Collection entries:
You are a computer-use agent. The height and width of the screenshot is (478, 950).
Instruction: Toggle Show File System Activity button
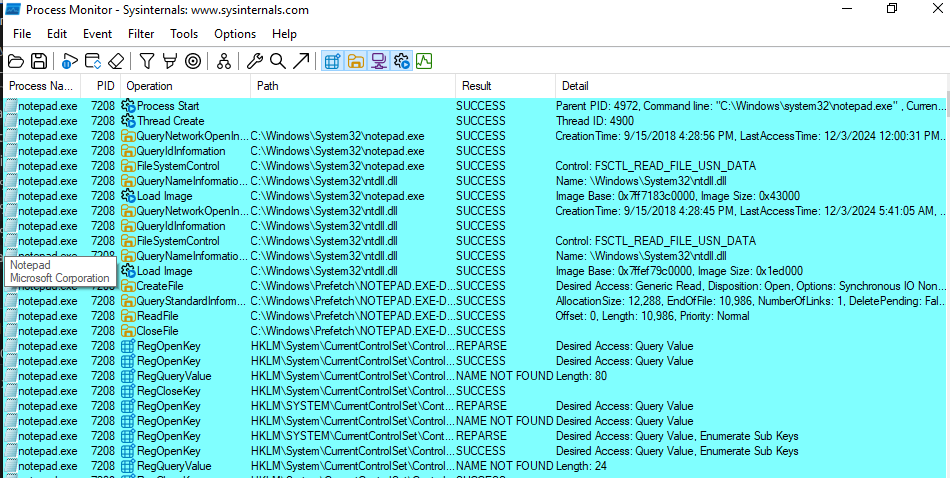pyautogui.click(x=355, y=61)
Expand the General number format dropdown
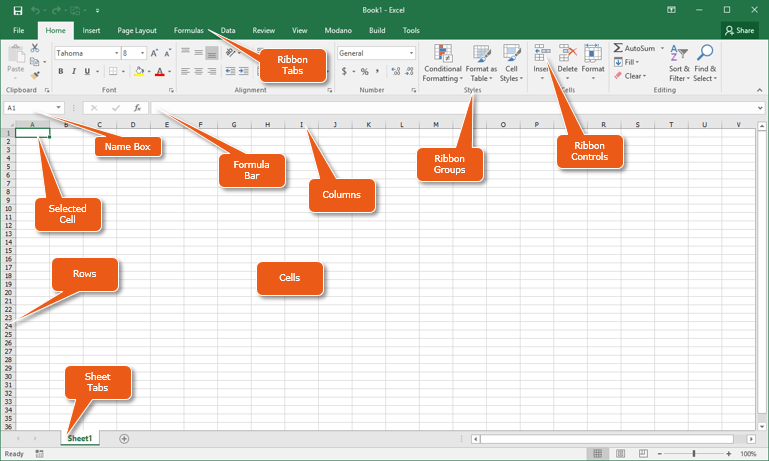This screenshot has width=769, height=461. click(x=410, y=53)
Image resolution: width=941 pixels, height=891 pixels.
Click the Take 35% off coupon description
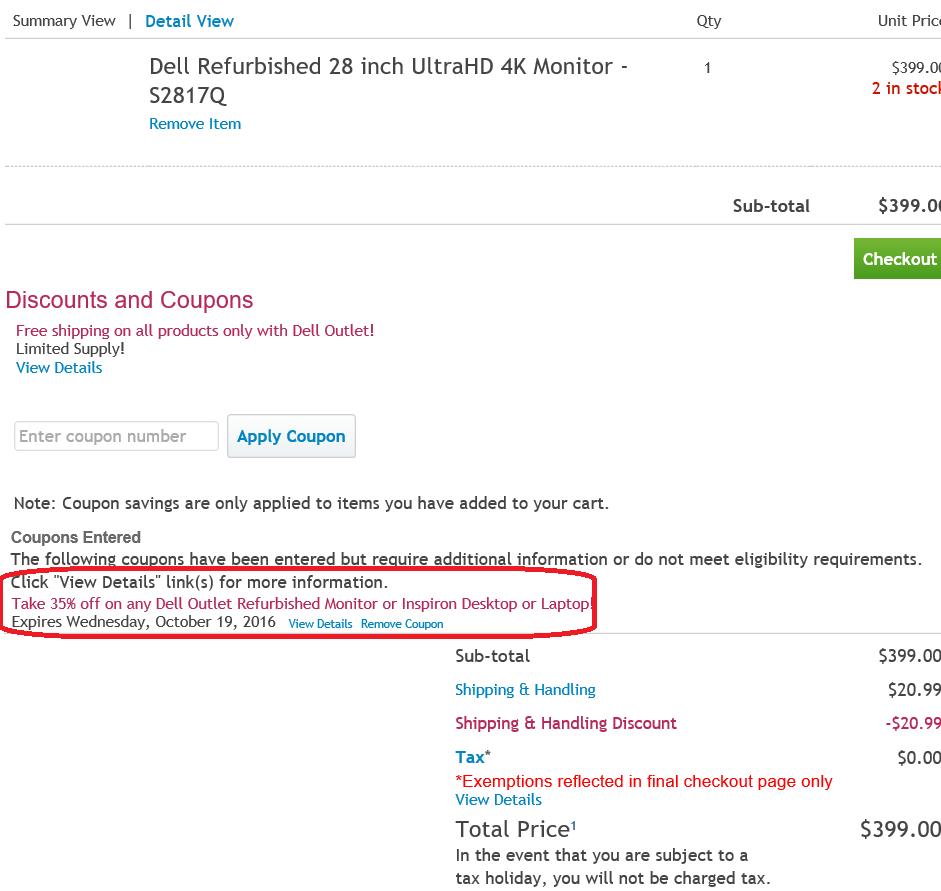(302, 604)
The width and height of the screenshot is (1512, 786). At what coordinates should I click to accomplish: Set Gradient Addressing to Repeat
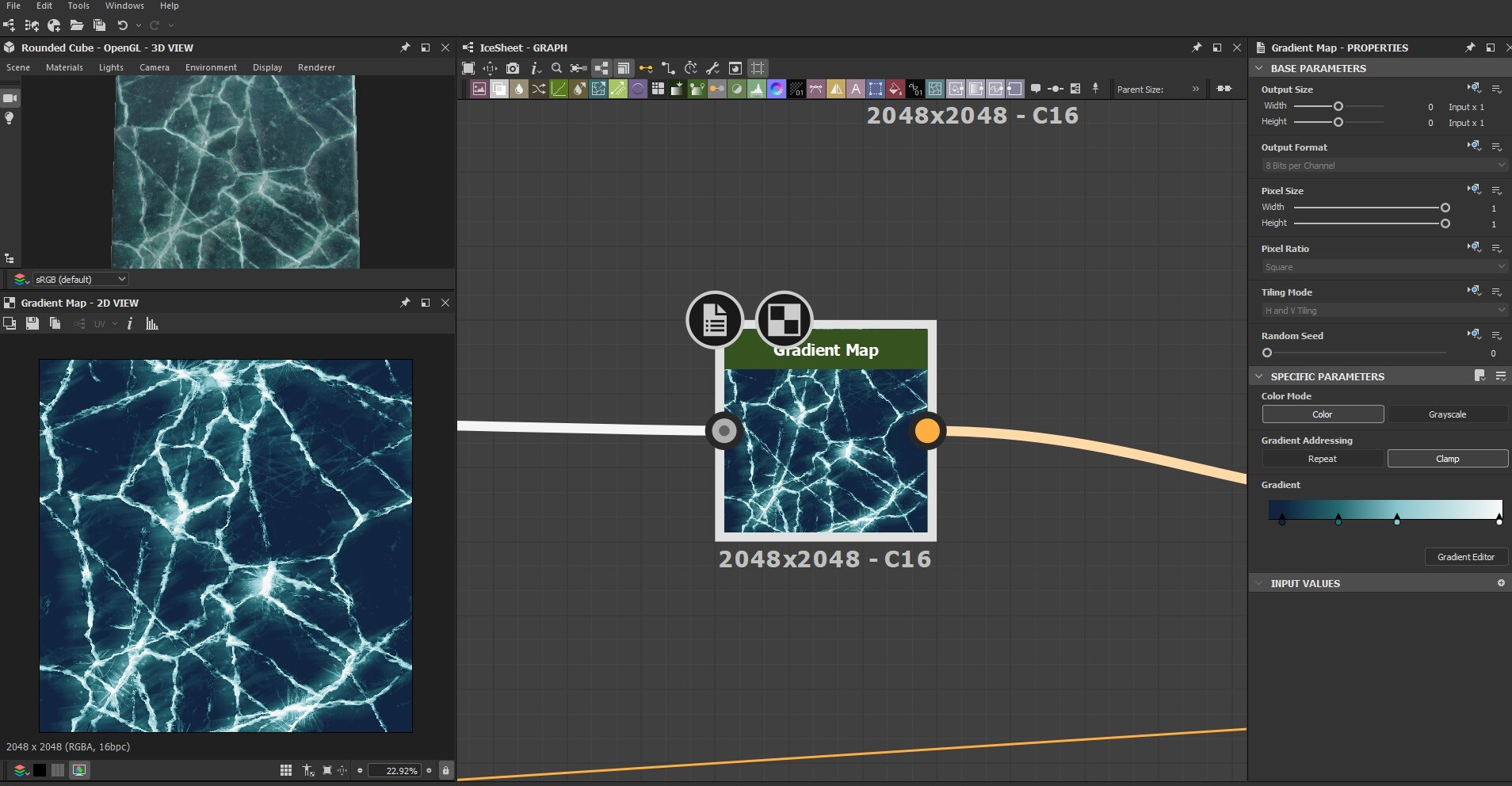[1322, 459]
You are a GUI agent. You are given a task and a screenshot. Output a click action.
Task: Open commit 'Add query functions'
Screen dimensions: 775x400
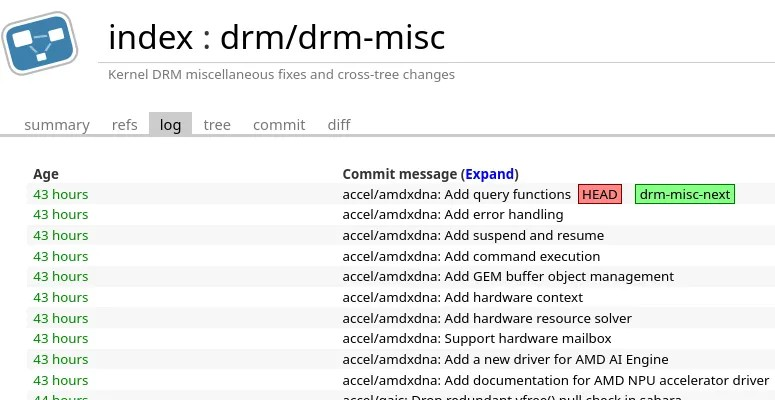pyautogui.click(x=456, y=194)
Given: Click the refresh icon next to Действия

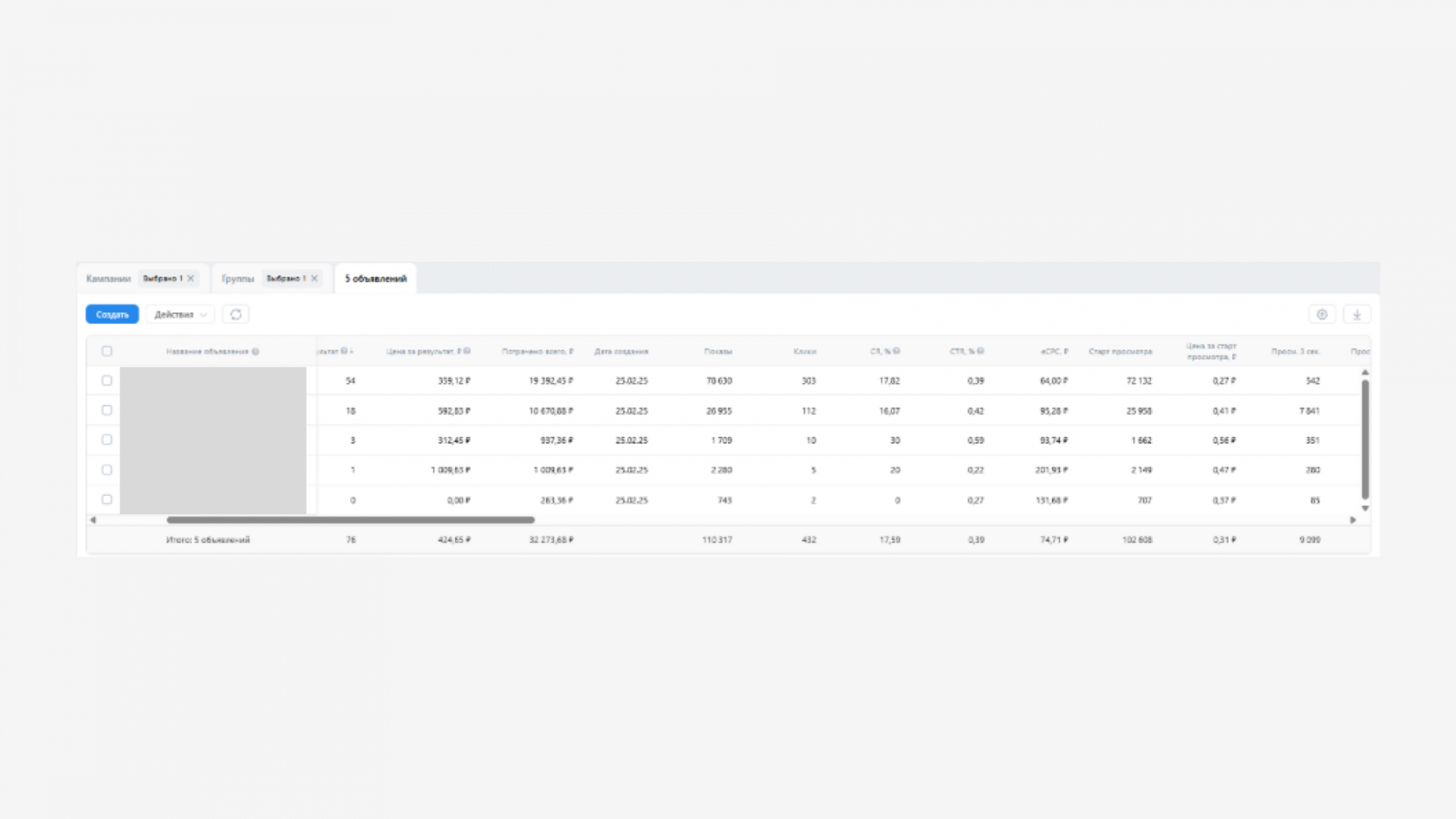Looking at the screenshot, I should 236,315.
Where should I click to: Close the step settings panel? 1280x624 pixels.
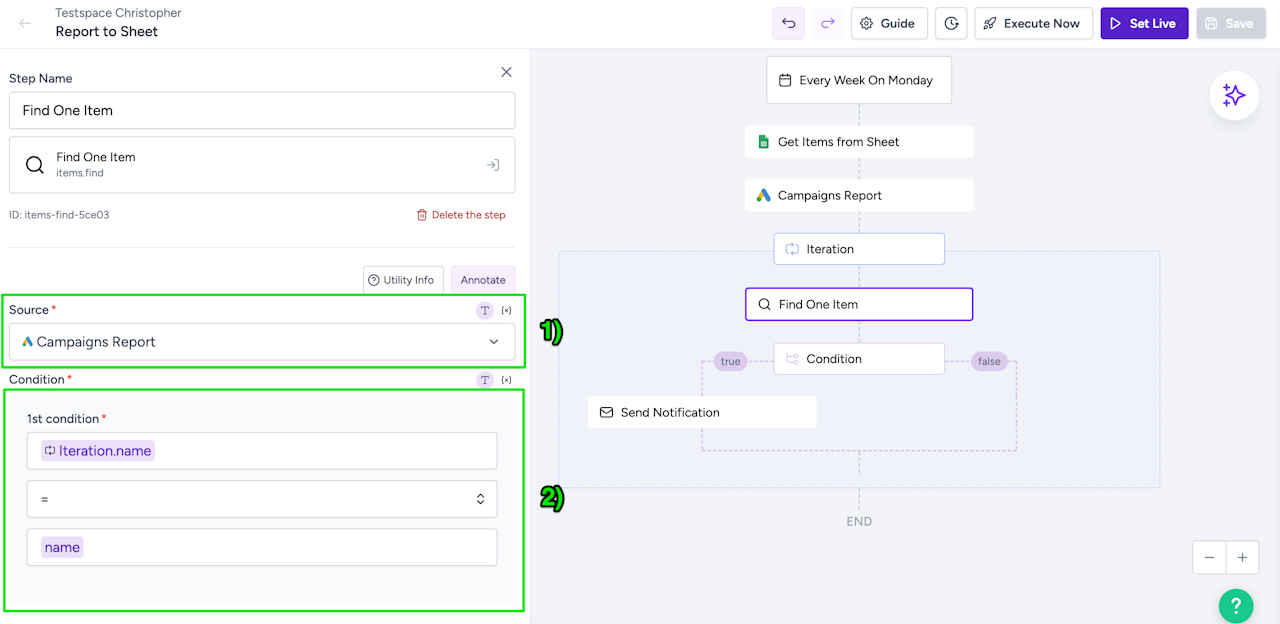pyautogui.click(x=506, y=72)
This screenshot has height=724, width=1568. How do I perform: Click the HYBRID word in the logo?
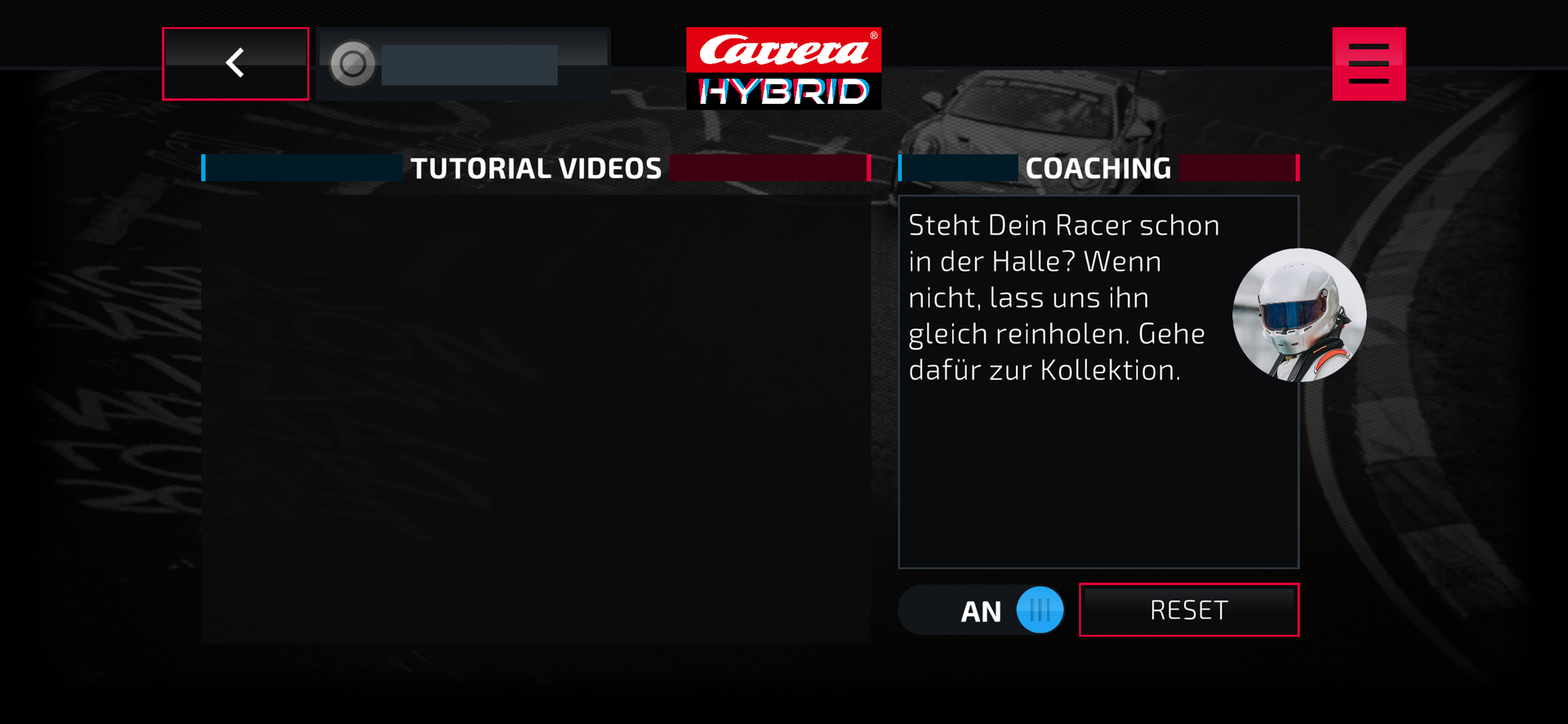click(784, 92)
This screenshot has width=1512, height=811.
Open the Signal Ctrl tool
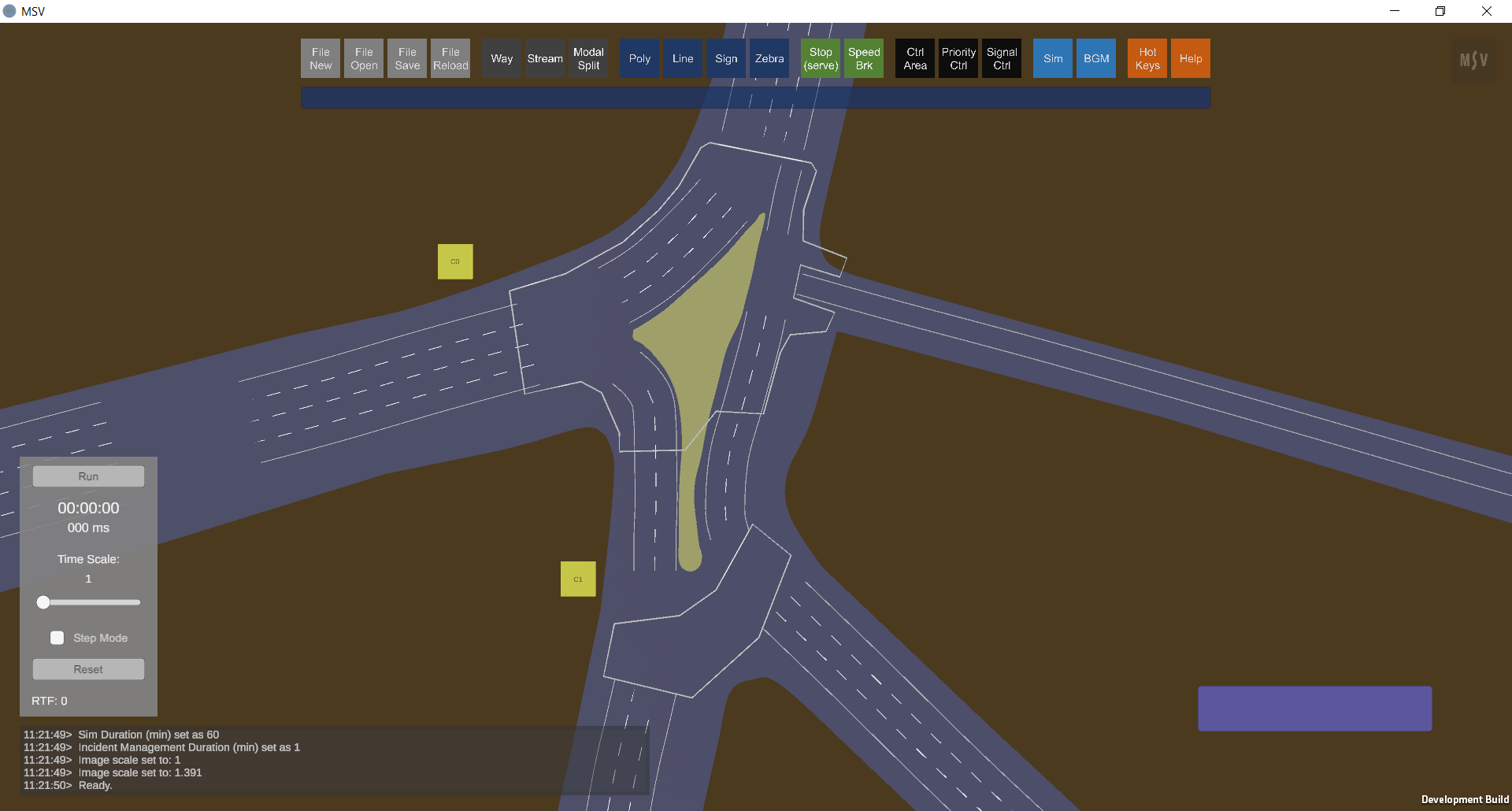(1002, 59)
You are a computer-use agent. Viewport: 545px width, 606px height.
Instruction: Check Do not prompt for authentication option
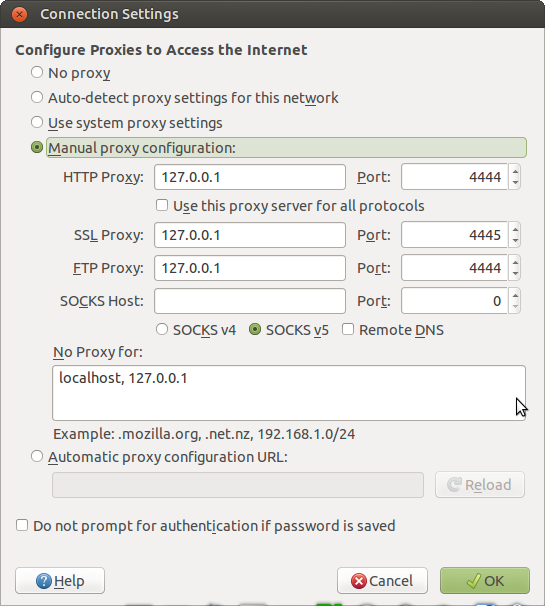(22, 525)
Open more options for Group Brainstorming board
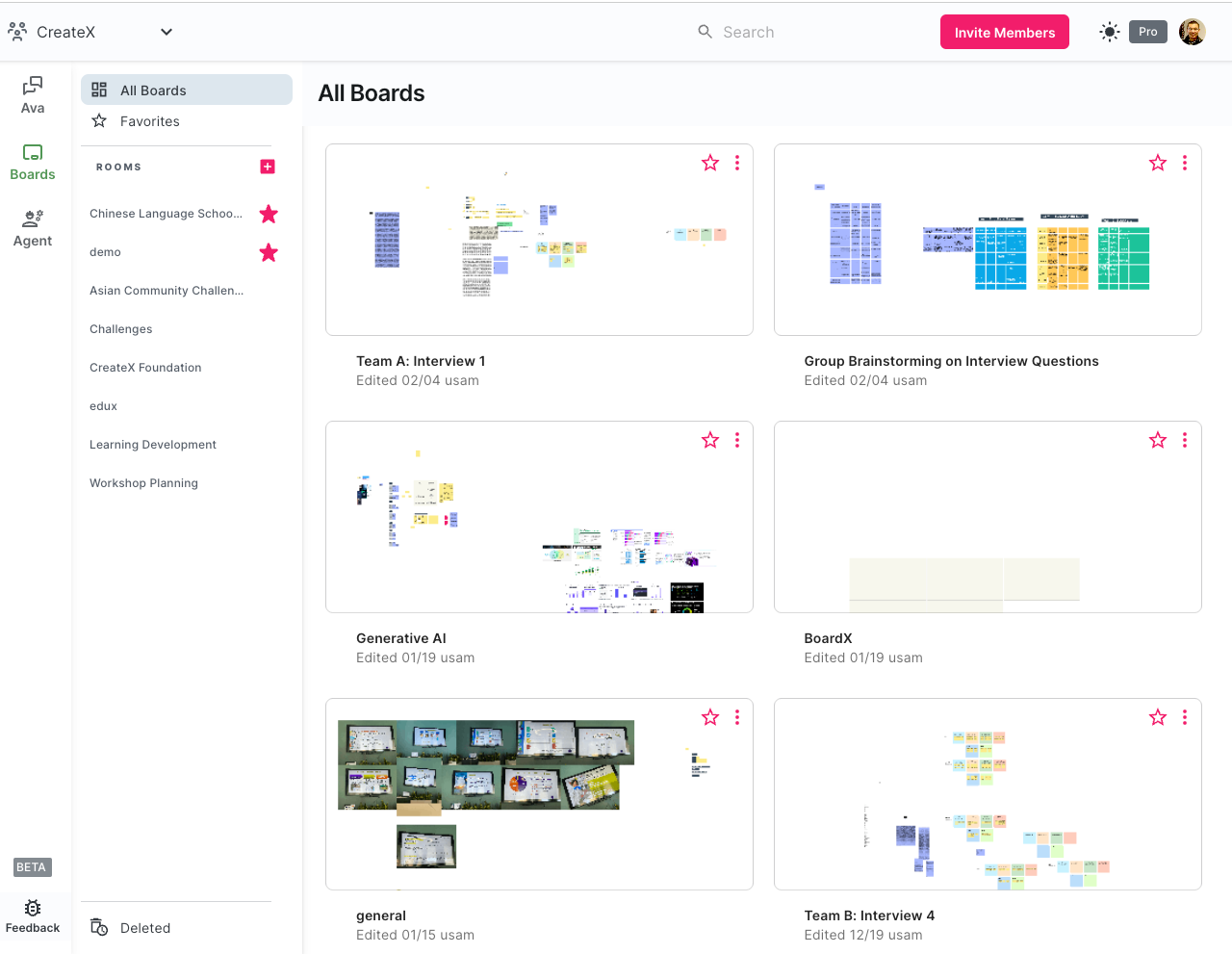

**PROBLEM REQUIREMENTS:**
Every line in the data that holds "computer" should be copied out.

**RESPONSE BOX:**
You are a computer-use agent. The height and width of the screenshot is (478, 950).
You are a computer-use agent. Viewport: 545px width, 606px height.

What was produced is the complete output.